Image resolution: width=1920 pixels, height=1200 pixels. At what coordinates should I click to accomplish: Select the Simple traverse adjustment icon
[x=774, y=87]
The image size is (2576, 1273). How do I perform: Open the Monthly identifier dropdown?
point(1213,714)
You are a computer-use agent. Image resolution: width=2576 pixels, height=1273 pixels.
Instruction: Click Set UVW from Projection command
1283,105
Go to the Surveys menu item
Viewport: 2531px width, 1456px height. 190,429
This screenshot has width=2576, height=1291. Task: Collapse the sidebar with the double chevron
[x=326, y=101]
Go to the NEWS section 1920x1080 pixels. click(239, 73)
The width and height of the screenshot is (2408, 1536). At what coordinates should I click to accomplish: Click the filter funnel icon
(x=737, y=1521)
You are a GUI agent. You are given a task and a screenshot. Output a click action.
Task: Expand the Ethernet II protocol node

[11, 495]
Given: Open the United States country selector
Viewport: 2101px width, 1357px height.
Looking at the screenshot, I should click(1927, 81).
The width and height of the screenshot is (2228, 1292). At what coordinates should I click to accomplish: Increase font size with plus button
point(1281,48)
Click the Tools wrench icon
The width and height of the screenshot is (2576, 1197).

+++

→ TASK TO COMPLETE
Everything from the line with "Instruction: Click Set" through the line with "Go to the NEWS" in the listing above must be retyped exactly, with nothing added.

→ EXPECTED ANSWER
Instruction: Click Set UVW from Projection command
1283,105
Go to the Surveys menu item
Viewport: 2531px width, 1456px height. 190,429
This screenshot has width=2576, height=1291. Task: Collapse the sidebar with the double chevron
[x=326, y=101]
Go to the NEWS section 1920x1080 pixels. click(239, 73)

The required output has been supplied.